According to a CNN live drawing on Thursday, Sens. Elizabeth WarrenElizabeth WarrenSenate mulls changes to .9 trillion coronavirus bill Exclusive: How Obama went to bat for Warren Minimum wage setback revives progressive calls to nix Senate filibuster MORE (D-Mass.) and Bernie SandersBernie SandersSenate Democrats nix 'Plan B' on minimum wage hike Senate mulls changes to .9 trillion coronavirus bill NFL's Justin Jackson praises Sanders for opposing Biden's USDA nominee MORE (I-Vt.) are set to take center stage on the first night. South Bend, Ind., Mayor Pete ButtigiegPete ButtigiegExclusive: How Obama went to bat for Warren The Hill's 12:30 Report - Presented by Facebook - Biden vs. Trump, part II Chasten Buttigieg jokes about his husband biking home from work MORE will join them, along with Sen. Amy KlobucharAmy KlobucharOpen-ended antitrust is an innovation killer FBI, DHS and Pentagon officials to testify on Capitol riot Five big takeaways on the Capitol security hearings MORE (D-Minn.), former Texas congressman Beto O’Rourke (D-Texas), former Colorado Gov. John HickenlooperJohn HickenlooperDemocrats hesitant to raise taxes amid pandemic The Hill's 12:30 Report: Trump's second impeachment trial begins Sanders says Biden sees progressives as 'strong part of his coalition' MORE (D), former Rep. John DelaneyJohn DelaneyCoronavirus Report: The Hill's Steve Clemons interviews Rep. Rodney Davis Eurasia Group founder Ian Bremmer says Trump right on China but wrong on WHO; CDC issues new guidance for large gatherings The Hill's Coronavirus Report: Kansas City Mayor Quinton Lucas says country needs to rethink what 'policing' means; US cases surpass 2 million with no end to pandemic in sight MORE (D-Md.), Rep. Tim RyanTimothy (Tim) RyanTim Ryan: Prosecutors reviewing video of Capitol tours given by lawmakers before riot Acting chief acknowledges police were unprepared for mob Six ways to visualize a divided America MORE (D-Ohio), and author Marianne WilliamsonMarianne WilliamsonRush Limbaugh dead at 70 Marianne Williamson discusses America's "soulless ethos" Marianne Williamson discusses speaking at People's Party Convention MORE

Bullock will also appear on the first night, marking his first debate appearance after he failed to qualify for the Miami debate.
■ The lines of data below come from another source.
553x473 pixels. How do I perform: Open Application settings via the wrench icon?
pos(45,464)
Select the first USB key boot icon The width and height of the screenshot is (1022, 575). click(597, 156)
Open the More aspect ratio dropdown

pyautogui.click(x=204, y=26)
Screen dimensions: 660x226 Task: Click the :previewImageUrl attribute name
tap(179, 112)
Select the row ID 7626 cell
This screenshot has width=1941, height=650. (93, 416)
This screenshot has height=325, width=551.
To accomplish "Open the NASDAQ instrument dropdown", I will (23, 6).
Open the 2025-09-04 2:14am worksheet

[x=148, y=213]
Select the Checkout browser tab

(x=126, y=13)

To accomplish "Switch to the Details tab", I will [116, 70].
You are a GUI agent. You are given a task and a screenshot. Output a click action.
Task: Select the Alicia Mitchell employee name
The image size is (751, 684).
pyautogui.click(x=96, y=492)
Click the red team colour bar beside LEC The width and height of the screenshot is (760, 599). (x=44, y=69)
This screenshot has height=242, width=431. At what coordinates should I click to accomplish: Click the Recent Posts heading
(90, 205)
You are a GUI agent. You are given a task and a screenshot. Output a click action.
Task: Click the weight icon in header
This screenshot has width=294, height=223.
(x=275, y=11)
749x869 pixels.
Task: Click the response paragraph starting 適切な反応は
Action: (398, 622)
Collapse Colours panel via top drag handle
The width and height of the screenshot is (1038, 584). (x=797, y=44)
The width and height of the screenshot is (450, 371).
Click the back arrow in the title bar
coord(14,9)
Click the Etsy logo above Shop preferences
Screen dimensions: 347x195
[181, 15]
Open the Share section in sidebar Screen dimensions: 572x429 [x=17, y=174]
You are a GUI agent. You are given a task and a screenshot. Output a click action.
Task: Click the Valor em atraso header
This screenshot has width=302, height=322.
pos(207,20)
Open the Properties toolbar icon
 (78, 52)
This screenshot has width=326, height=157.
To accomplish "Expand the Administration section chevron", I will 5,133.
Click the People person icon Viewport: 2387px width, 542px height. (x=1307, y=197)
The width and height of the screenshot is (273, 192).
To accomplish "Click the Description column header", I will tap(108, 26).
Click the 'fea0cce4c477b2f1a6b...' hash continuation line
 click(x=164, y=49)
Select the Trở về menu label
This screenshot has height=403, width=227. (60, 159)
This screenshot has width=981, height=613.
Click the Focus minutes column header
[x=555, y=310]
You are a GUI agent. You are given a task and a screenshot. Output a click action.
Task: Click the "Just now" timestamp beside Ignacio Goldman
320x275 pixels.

Biden and Harris will headline the second night on July 31, marking a rematch after the two went head-to-head over the vice president's civil rights record.

They will be joined by former Housing and Urban Development Secretary Julián Castro, tech entrepreneur Andrew YangAndrew YangDozens of famous men support ,400 monthly payments for mothers for 'unpaid labor at home' Yang intervenes after man threatened with metal pole on Staten Island Ferry NYC's largest union endorses Maya Wiley in mayoral race MORE, Sens. Michael BennetMichael Farrand BennetDemocrats: Minimum wage isn't the only issue facing parliamentarian Democrats plan crackdown on rising drug costs Overnight Health Care: Biden officials announce funding to track virus variants | Senate Dems unveil public option proposal | White House: Teacher vaccinations not required for schools to reopen MORE (D-Colo.) and Kirsten GillibrandKirsten GillibrandPentagon launches civilian-led commission to address military sexual assault Capito asks White House to allow toxic chemicals rule to proceed Lobbying world MORE (D-N.Y.), Washington Gov. Jay InsleeJay Robert InsleeWashington state officials warn providers offering VIP vaccine access Legislators go after governors to rein in COVID-19 powers Inslee rebukes hospital over vaccine appointments for donors MORE (D), New York Mayor Bill de BlasioBill de BlasioCuomo asks New York AG to appoint independent attorney to investigate sexual harassment claims Ocasio-Cortez: Detailed sexual harassment allegations against Cuomo 'painful to read' De Blasio calls for investigation into former aide's claims against Cuomo MORE (D), and Rep. Tulsi GabbardTulsi GabbardTulsi Gabbard blasts new House rules on gender neutral language as 'height of hypocrisy' A vaccine, a Burrito and more: 7 lighter, memorable moments from 2020 Growing number of House Republicans warm to proxy voting MORE (D-Hawaii).

Sen. Cory BookerCory BookerObama says reparations 'justified' Congressional Black Caucus unveils '100 Day Plan' Menendez reintroduces corporate diversity bill MORE (D-N.J.) will be taking the debate stage the second night as well.